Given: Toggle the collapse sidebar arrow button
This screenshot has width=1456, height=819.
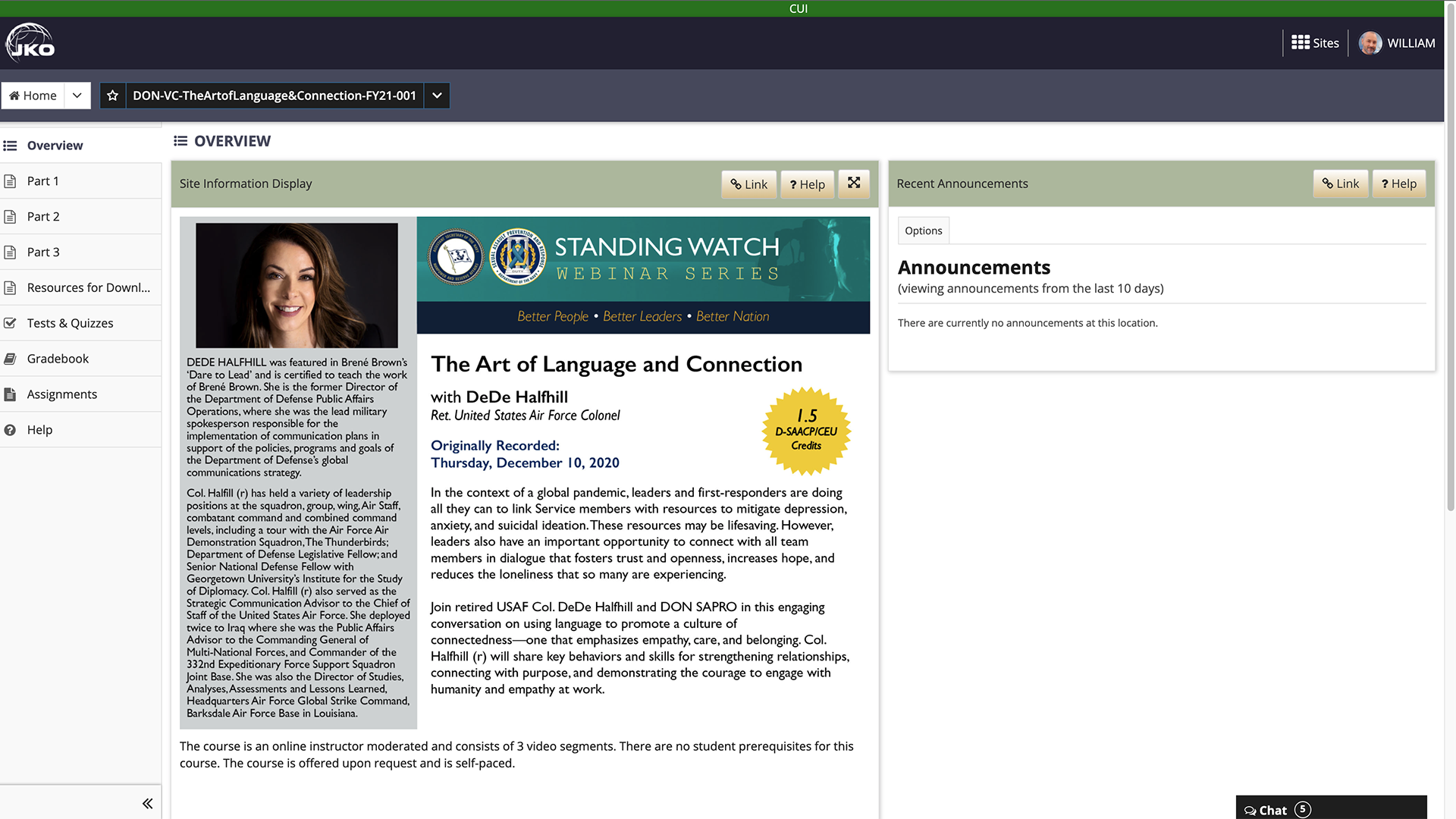Looking at the screenshot, I should point(148,803).
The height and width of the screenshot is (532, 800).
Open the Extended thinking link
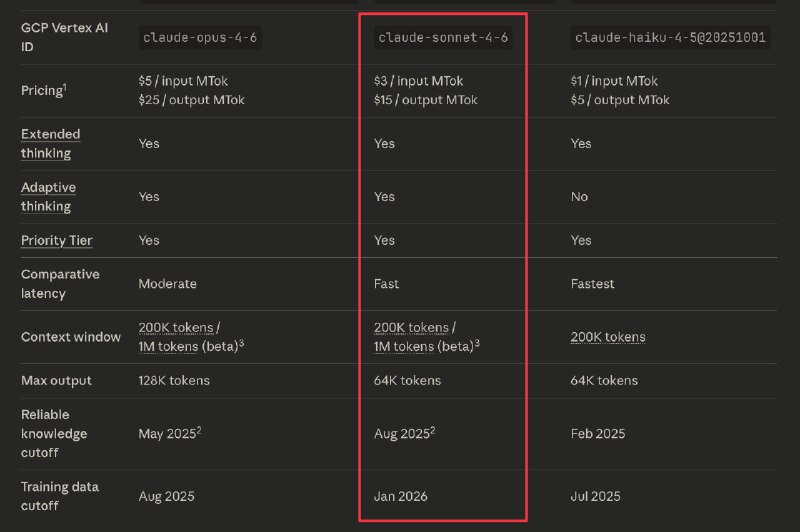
___
■ TASK PROMPT
Please give again only the lines from the one containing "This screenshot has width=1456, height=819." through the last line of the entries above, exactly as they stand and without pictures.

■ OUTPUT OF THE TASK
This screenshot has width=1456, height=819.
Looking at the screenshot, I should point(148,803).
The height and width of the screenshot is (532, 800).
Open the Extended thinking link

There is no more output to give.